Notice according to this graph in this piece in The New York Times about expenditures, the only spending that’s increased greatly is groceries, meaning anyone in the food supply chain, from farmers and truckers to stockers and cashiers, are at elevated risk as the demand for food has increased.

The nature of COVID-19 and the unusual, temporary method of slowing the spread of the disease has widened the already-present gap in the American workforce: higher-paying, “white collar,” indoor jobs one can often do remotely with some comfort and ease and hourly-wage, “blue collar,” outdoor jobs one can do with higher risk of exposure. While this divide has always been present, it’s particularly and painfully obvious now.

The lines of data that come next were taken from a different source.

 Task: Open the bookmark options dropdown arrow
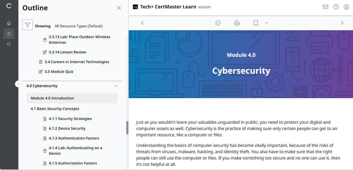point(266,23)
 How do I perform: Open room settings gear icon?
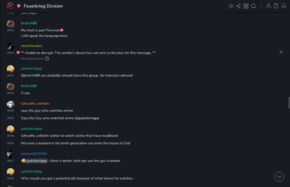click(231, 6)
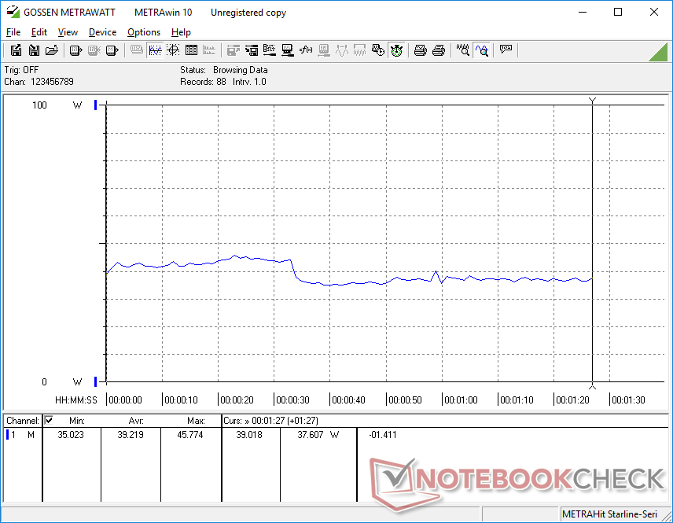
Task: Click the stopwatch timer icon
Action: point(397,50)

At the least, society owes a debt of gratitude to those people who are working so that others may stay home during this unprecedented time of crisis.

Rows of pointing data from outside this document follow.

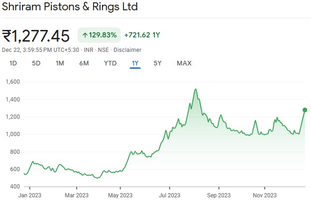This screenshot has width=311, height=202.
Task: Click the active 1Y range tab
Action: click(135, 63)
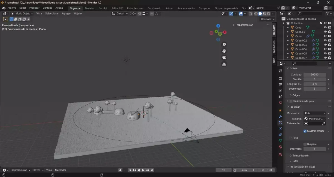334x177 pixels.
Task: Uncheck the Mostrar emisor checkbox
Action: tap(305, 131)

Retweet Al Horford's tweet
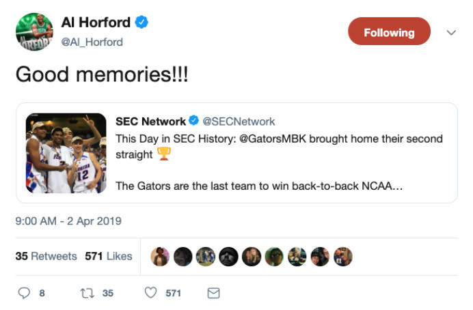coord(87,293)
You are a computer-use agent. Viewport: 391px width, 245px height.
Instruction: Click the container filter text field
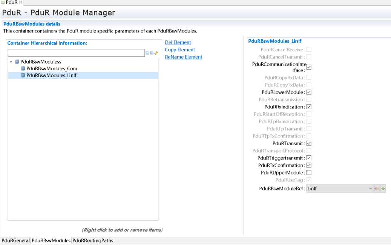tap(76, 53)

Unlike white-collar jobs in finance, law, or business, celebrity culture has always been a toxic mix of wealth, fame, and a particularly laissez-faire attitude toward the rest of the world’s misfortunes.

While of course many celebrities posted prayers, thoughts, enormous amounts of charity, live concerts, and even full shows on their social media—Jon Kraskinksi’s “Some Good News” is especially charming and uplifting—it’s clear many of them have no idea what the average person is going through during this time of quarantine.

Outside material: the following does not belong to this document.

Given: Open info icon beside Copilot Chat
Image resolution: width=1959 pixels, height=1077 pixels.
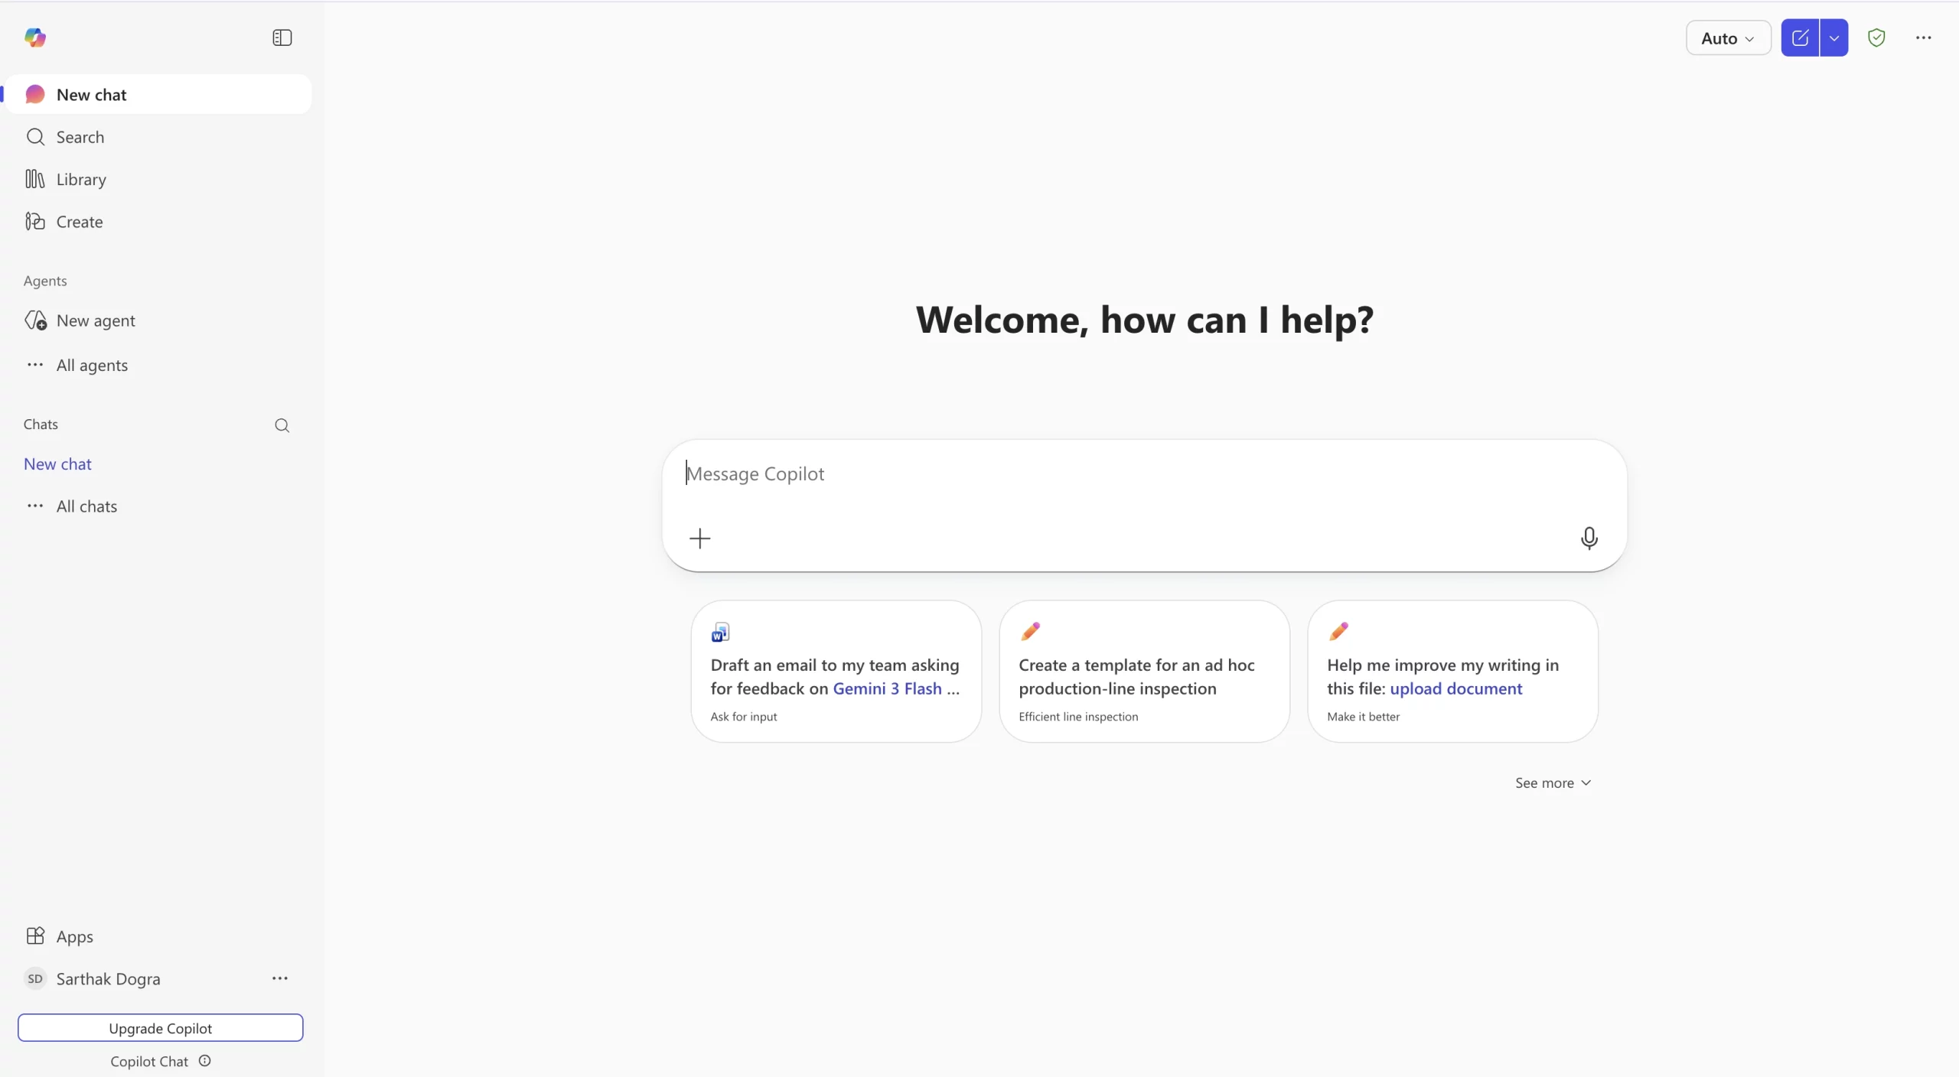Looking at the screenshot, I should pyautogui.click(x=204, y=1061).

Joanna Gaines of Magnolia Table-fame (and whom I like!) has been posting all the incredible recipes she’s made in quarantine. (Her chili and French Silk Pie look amazing.) My kids and I have been doing our share of cooking and I certainly find it relaxing and comforting, as many do, but she hasn’t stopped there.

Some days she’s got water colors out and the kids are calmly, happily, creating real art. When they aren’t doing that, they’re happily out in the family garden, which she says is the “biggest thing that’s helped her” during quarantine. I enjoy all these things myself, as well as the Magnolia brand, but for parents working full time from home or in any of the “outside jobs,” there’s just no way her representation of picture-perfect home life is a reality. In fact, it may just be be frustrating to observe right now.

Kim Kardashian touted this time during quarantine as one to play, try out new makeup and hairstyles and the like. To the 7 million who lost their jobs in the last month, the notion that you’d be fooling around with makeup right now is asinine and so far from reality. It’s easy to see why Kardashian deleted the tweet.

Even Ivanka Trump encouraged parents during quarantine to build forts with their children using just, good, old-fashioned sheets and blankets around the house (as one does). Sure, my kids built forts too this last week, but to paint quarantine as a time of relaxation when families are either fighting the COVID-19 sickness, mourning someone they lost, hoping not to lose their jobs, or actively looking for new employment in a beleaguered economy, sends a message that isn’t just depressing, but patronizing, foolish, and out of touch.

At least one celebrity has acknowledged this irony. In an interview with the Los Angeles Times, Lady Gaga said, “I’ve been really focusing a lot of my energy on figuring out how I can help. Because we all want this to end, but being in this all together — that’s a tricky statement because... I want to honor that that woman is not in the same fight that I’m in, and I want to help her fight that fight.”

Celeb culture, and the culture of the entitled classes who can operate almost as well from home as they can from out in the world, have been what we've looked to as a way to understand our world. There's no more obvious way to see that than our current crisis. We can break free of the model of looking to celebs for our cultural purview. It's those who are not basking in their gardens and able to self-isolate without consequence to whom we should offer the utmost gratitude, protection, and aid, to those in industries that remain most at risk from this awful disease.